[Begin Information given]

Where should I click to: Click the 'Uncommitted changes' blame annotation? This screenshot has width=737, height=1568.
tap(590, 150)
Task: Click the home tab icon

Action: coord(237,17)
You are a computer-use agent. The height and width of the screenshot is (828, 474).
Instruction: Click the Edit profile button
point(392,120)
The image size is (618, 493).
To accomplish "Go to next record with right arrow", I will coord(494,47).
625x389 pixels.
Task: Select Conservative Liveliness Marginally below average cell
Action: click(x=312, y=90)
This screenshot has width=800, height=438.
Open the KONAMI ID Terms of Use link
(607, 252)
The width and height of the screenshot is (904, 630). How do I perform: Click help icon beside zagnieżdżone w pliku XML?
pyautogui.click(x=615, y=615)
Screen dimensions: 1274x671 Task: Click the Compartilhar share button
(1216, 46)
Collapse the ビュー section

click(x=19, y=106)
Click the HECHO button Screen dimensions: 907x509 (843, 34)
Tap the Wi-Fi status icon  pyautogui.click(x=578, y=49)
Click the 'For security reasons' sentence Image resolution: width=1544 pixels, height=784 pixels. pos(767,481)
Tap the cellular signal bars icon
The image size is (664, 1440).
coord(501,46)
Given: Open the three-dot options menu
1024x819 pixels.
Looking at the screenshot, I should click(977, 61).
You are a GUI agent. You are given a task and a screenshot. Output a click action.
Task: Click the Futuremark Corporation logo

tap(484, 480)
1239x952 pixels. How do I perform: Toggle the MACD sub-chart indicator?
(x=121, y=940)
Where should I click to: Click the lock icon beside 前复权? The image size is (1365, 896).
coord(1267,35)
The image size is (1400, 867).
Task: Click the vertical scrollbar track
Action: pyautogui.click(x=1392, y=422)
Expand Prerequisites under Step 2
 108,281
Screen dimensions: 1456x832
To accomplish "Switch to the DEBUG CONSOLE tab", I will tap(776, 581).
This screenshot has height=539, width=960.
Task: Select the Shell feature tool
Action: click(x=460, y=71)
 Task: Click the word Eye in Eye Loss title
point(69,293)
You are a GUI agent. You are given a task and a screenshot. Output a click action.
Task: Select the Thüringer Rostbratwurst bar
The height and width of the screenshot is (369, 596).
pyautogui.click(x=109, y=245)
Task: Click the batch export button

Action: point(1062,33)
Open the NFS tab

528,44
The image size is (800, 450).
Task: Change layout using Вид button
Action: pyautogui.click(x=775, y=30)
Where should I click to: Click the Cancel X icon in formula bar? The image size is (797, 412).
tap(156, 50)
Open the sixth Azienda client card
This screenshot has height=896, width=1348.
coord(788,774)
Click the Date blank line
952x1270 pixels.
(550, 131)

[End Information given]

* Goal:
Copy the data above line for line, changing nothing.

* Exercise response:
Where should I click to: Click the 'Uncommitted changes' blame annotation? This screenshot has width=737, height=1568.
tap(590, 150)
Task: Click the home tab icon

Action: coord(237,17)
You are a computer-use agent. The height and width of the screenshot is (828, 474).
Instruction: Click the Edit profile button
point(392,120)
The image size is (618, 493).
To accomplish "Go to next record with right arrow", I will coord(494,47).
625x389 pixels.
Task: Select Conservative Liveliness Marginally below average cell
Action: click(x=312, y=90)
This screenshot has width=800, height=438.
Open the KONAMI ID Terms of Use link
(607, 252)
The width and height of the screenshot is (904, 630). How do I perform: Click help icon beside zagnieżdżone w pliku XML?
pyautogui.click(x=615, y=615)
Screen dimensions: 1274x671 Task: Click the Compartilhar share button
(1216, 46)
Collapse the ビュー section

click(x=19, y=106)
Click the HECHO button Screen dimensions: 907x509 (843, 34)
Tap the Wi-Fi status icon  pyautogui.click(x=578, y=49)
Click the 'For security reasons' sentence Image resolution: width=1544 pixels, height=784 pixels. pos(767,481)
Tap the cellular signal bars icon
The image size is (664, 1440).
coord(501,46)
Given: Open the three-dot options menu
1024x819 pixels.
Looking at the screenshot, I should click(977, 61).
You are a GUI agent. You are given a task and a screenshot. Output a click action.
Task: Click the Futuremark Corporation logo

tap(484, 480)
1239x952 pixels. How do I perform: Toggle the MACD sub-chart indicator?
(x=121, y=940)
Where should I click to: Click the lock icon beside 前复权? The image size is (1365, 896).
coord(1267,35)
The image size is (1400, 867).
Task: Click the vertical scrollbar track
Action: pyautogui.click(x=1392, y=422)
Expand Prerequisites under Step 2
 108,281
Screen dimensions: 1456x832
To accomplish "Switch to the DEBUG CONSOLE tab", I will tap(776, 581).
This screenshot has height=539, width=960.
Task: Select the Shell feature tool
Action: click(x=460, y=71)
 Task: Click the word Eye in Eye Loss title
point(69,293)
You are a GUI agent. You are given a task and a screenshot. Output a click action.
Task: Select the Thüringer Rostbratwurst bar
The height and width of the screenshot is (369, 596).
pyautogui.click(x=109, y=245)
Task: Click the batch export button

Action: point(1062,33)
Open the NFS tab

528,44
The image size is (800, 450).
Task: Change layout using Вид button
Action: pyautogui.click(x=775, y=30)
Where should I click to: Click the Cancel X icon in formula bar? The image size is (797, 412).
tap(156, 50)
Open the sixth Azienda client card
This screenshot has height=896, width=1348.
coord(788,774)
Click the Date blank line
952x1270 pixels.
(550, 131)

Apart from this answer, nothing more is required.